Work order: Using the listing below, print exactly everything from the line with "1528x784 pixels." down to the line with "Task: Select the BNB currency label", both included, and nothing more.

Input material:
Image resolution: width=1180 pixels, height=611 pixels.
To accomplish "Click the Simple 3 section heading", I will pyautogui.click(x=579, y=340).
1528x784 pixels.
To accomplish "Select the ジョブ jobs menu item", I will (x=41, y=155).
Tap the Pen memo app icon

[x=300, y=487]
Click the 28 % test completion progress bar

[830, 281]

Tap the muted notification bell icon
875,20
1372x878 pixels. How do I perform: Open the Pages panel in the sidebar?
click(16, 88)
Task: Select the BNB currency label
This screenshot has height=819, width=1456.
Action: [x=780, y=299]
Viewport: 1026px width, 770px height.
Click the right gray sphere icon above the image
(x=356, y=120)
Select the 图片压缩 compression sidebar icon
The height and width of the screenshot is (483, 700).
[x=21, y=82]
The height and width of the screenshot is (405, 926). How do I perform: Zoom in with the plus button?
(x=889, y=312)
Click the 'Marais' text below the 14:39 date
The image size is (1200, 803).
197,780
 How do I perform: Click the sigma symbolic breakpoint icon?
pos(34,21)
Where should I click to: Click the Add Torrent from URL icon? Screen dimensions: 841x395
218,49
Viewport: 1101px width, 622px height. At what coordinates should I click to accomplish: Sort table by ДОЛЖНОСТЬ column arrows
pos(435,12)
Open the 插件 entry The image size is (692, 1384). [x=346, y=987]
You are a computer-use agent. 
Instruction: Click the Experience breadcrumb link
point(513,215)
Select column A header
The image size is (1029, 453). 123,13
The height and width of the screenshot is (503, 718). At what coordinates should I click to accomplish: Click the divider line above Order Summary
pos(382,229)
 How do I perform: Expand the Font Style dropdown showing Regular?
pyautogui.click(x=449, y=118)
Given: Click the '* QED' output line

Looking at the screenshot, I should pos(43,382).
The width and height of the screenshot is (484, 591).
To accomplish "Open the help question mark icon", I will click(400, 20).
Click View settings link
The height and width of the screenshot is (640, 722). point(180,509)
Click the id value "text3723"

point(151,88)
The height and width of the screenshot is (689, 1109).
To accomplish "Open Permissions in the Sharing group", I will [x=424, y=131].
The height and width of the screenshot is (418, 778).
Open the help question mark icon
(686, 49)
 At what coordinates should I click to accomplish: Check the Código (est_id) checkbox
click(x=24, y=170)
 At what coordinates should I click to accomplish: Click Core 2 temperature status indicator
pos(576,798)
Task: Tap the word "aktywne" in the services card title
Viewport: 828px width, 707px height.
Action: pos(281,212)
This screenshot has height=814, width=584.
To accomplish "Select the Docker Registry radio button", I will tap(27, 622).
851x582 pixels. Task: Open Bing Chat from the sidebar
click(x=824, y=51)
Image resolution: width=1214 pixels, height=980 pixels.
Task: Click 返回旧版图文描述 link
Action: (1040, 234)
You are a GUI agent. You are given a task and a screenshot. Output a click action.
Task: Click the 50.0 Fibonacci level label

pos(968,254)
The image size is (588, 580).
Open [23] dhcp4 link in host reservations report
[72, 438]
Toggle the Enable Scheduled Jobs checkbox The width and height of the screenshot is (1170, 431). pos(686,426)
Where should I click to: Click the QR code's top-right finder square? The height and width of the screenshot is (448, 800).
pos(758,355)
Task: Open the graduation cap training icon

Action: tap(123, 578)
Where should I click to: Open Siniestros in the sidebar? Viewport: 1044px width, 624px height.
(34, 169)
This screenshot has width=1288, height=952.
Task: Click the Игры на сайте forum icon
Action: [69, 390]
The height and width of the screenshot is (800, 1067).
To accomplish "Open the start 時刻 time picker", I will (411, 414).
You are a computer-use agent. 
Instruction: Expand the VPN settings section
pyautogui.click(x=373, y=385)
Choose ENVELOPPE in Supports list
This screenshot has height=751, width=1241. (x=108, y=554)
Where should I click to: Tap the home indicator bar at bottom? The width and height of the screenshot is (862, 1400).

Final answer:
1528x784 pixels.
To accomplish "Select the ジョブ jobs menu item", I will (x=41, y=155).
Tap the Pen memo app icon

[x=300, y=487]
Click the 28 % test completion progress bar

[830, 281]

Tap the muted notification bell icon
875,20
1372x878 pixels. How do I perform: Open the Pages panel in the sidebar?
click(16, 88)
Task: Select the BNB currency label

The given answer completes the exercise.